Die Stadt Osterode am Harz beteiligt sich erneut an der bundesweiten Kampagne Flagge zeigen für Tibet und hisst vor dem Rathaus die tibetische Flagge. Damit setzt die Kommune ein sichtbares Zeichen für Frieden, Freiheit und die Achtung der Menschenrechte.
Die Aktion feiert in diesem Jahr ihr 30-jähriges Jubiläum. Bürgermeister Jens Augat betont die Bedeutung des Engagements: Seit drei Jahrzehnten setzten sich Städte, Gemeinden sowie Bürgerinnen und Bürger in ganz Deutschland für die Rechte der tibetischen Bevölkerung ein. Auch Osterode sehe sich als Teil dieser Gemeinschaft und wolle mit der Teilnahme ein klares Zeichen setzen.
Bundesweite Aktion mit langer Tradition
Was 1996 mit 21 Kommunen begann, hat sich inzwischen zu einer der größten kommunalen Menschenrechtsaktionen Deutschlands entwickelt. Jährlich beteiligen sich mehr als 450 Städte und Gemeinden und hissen am 10. März die tibetische Flagge.
Die Aktion erinnert an den tibetischen Volksaufstand von 1959, bei dem Tausende Menschen ums Leben kamen. Gleichzeitig soll sie die Forderung nach Achtung der Menschenrechte und kultureller Selbstbestimmung wachhalten.

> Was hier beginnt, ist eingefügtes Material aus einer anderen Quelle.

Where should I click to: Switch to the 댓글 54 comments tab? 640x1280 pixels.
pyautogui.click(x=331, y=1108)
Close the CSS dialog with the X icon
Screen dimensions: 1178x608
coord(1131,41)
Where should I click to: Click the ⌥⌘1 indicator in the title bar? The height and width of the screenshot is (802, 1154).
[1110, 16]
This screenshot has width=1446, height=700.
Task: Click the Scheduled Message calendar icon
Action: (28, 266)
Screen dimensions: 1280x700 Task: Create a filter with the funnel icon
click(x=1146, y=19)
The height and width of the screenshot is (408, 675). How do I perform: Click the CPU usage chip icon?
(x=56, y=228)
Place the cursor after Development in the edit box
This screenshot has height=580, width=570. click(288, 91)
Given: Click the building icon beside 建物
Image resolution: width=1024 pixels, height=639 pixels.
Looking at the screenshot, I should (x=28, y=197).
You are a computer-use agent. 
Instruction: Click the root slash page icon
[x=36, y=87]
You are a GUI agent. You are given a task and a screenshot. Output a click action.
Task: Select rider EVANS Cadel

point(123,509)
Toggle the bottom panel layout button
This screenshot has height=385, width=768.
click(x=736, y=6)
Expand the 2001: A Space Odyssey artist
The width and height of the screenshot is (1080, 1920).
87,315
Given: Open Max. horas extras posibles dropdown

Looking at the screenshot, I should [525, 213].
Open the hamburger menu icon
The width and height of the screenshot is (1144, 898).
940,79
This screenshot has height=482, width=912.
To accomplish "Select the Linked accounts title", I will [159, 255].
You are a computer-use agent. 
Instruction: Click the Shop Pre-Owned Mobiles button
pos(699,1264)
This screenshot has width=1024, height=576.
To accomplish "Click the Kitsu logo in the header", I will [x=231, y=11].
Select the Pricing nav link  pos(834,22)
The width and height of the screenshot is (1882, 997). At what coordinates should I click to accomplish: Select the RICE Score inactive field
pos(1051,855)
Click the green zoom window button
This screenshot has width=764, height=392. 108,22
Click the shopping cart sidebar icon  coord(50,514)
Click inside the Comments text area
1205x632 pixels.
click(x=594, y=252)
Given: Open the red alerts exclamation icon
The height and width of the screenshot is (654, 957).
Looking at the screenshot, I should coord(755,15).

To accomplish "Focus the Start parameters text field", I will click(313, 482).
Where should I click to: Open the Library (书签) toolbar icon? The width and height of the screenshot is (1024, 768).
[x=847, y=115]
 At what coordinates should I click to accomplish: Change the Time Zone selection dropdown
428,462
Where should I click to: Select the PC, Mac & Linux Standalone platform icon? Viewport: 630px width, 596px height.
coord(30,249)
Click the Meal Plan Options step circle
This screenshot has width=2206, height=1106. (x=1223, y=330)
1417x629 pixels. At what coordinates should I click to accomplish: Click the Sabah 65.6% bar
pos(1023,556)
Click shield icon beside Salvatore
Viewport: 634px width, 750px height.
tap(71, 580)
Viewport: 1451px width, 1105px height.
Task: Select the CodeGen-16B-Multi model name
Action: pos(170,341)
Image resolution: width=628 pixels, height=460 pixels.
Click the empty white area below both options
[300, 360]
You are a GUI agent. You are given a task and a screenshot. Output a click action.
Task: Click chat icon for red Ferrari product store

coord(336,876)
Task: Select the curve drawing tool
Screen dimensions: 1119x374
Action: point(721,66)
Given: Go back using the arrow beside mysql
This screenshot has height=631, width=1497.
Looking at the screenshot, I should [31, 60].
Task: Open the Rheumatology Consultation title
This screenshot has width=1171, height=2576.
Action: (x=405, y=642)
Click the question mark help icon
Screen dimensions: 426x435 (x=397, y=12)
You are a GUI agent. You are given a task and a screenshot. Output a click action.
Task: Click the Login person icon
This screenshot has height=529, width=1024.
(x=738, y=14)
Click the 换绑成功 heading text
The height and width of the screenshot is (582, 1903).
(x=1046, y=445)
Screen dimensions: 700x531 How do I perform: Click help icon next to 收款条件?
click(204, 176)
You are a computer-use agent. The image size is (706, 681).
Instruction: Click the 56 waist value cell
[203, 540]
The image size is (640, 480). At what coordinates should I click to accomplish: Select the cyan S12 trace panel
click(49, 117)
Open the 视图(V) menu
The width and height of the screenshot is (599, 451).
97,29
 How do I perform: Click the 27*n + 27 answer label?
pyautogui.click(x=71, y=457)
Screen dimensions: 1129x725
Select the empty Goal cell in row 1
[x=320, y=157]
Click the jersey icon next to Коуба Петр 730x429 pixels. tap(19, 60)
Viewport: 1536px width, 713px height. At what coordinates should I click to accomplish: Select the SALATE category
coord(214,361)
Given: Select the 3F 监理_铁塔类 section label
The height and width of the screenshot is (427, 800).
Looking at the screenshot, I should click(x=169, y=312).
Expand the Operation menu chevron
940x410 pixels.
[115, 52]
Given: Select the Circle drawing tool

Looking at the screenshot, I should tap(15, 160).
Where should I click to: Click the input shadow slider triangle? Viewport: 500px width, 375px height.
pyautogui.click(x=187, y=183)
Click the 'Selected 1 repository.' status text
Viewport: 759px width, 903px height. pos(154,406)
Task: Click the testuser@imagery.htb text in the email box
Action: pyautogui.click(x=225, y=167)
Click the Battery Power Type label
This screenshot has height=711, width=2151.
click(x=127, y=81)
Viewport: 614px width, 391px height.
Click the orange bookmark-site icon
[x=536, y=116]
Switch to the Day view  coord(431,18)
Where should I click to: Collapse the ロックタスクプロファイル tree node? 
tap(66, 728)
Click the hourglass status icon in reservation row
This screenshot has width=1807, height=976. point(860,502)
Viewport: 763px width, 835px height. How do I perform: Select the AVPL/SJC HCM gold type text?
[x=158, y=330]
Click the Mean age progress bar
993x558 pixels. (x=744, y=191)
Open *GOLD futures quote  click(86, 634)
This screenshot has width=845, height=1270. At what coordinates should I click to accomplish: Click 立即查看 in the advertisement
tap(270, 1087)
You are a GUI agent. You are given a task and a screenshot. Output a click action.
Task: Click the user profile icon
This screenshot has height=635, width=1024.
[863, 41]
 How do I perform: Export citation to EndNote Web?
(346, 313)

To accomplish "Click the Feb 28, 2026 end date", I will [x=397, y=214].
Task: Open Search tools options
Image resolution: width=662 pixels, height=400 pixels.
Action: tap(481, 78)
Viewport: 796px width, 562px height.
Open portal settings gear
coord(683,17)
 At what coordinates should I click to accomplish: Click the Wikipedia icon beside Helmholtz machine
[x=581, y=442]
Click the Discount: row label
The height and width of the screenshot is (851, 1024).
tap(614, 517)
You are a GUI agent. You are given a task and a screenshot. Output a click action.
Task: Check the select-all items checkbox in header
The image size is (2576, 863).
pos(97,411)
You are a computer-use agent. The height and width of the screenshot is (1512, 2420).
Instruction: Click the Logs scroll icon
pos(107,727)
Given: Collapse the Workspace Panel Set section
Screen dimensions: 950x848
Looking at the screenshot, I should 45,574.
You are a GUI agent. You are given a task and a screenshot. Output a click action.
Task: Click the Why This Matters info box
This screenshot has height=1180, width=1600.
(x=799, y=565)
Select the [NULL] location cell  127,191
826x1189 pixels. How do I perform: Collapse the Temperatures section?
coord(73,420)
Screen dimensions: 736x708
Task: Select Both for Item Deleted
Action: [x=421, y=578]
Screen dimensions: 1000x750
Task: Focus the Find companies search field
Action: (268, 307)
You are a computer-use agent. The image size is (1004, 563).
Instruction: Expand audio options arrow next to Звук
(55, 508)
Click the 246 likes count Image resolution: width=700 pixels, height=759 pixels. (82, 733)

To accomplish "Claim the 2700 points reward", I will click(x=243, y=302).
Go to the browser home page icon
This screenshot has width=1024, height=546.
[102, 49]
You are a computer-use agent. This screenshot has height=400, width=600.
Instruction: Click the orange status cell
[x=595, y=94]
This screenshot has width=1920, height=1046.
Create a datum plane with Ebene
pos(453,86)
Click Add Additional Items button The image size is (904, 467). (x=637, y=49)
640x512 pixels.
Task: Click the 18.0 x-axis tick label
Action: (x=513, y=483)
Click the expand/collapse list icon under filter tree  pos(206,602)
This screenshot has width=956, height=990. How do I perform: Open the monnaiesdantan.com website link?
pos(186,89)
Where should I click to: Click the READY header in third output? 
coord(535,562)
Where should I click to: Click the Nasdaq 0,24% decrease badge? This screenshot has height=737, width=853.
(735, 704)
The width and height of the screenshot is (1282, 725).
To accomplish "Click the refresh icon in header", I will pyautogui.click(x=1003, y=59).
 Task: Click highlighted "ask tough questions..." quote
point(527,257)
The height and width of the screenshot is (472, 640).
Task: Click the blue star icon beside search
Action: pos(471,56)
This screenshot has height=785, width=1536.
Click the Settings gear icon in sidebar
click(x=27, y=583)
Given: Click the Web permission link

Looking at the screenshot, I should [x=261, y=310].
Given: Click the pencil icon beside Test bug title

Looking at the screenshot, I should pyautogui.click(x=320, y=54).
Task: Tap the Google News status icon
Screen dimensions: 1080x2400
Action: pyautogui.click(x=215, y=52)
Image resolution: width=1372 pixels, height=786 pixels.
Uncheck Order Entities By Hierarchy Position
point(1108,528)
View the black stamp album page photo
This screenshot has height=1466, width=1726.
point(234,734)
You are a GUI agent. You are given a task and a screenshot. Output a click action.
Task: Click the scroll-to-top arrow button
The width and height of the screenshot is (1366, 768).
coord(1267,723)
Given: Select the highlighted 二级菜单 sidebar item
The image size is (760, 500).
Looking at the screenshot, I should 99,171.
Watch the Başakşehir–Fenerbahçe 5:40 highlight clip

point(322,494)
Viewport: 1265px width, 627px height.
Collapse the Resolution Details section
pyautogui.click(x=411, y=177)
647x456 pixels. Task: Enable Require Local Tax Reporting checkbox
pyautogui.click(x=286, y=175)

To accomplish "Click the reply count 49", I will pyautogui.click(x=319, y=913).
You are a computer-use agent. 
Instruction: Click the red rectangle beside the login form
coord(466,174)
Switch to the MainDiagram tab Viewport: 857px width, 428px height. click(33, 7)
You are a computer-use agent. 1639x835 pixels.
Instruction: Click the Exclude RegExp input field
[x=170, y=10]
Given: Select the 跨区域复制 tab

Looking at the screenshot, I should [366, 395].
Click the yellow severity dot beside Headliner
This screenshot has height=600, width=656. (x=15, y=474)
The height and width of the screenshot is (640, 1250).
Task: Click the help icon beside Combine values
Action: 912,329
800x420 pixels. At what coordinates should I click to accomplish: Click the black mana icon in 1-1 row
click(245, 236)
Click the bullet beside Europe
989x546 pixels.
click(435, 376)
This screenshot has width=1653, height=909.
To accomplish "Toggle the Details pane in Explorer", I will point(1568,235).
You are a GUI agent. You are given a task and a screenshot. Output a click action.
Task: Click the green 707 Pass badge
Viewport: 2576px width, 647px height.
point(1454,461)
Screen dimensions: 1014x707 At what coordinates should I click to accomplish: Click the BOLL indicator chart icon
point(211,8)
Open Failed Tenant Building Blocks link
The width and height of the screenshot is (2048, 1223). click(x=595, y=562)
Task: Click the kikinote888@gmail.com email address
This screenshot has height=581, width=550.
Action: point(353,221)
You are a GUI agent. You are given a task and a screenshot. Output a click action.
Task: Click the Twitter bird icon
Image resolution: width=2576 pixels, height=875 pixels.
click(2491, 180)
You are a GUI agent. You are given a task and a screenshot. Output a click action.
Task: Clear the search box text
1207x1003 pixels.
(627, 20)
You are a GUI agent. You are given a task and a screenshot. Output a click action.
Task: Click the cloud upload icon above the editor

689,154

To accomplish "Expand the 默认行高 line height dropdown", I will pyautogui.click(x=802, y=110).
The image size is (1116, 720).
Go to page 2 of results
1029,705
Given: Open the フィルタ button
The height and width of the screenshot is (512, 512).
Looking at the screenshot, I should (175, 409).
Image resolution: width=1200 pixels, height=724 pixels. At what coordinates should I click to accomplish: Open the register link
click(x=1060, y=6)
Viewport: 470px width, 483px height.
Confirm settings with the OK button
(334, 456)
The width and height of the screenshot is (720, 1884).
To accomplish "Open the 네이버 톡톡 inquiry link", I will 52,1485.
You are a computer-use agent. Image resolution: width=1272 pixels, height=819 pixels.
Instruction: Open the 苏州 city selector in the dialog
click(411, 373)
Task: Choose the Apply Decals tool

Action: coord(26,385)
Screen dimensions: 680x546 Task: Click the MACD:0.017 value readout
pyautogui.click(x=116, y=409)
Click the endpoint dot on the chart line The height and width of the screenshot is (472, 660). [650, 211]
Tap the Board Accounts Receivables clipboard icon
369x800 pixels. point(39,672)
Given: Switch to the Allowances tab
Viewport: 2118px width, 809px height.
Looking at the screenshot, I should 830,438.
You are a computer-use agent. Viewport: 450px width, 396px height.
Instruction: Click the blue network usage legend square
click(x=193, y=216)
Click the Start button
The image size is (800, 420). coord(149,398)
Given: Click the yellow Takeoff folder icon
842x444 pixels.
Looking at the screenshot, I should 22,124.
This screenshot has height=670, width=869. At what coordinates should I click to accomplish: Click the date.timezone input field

Unter dem Jubiläumsmotto 30 Jahre Solidarität – Flagge zeigen für Tibet würdigt die Kampagne das langjährige Engagement zahlreicher Kommunen und Unterstützer. Auch Osterode am Harz bekräftigt mit dem Hissen der Flagge sein Bekenntnis zu Toleranz, Menschenwürde und friedlicher Verständigung.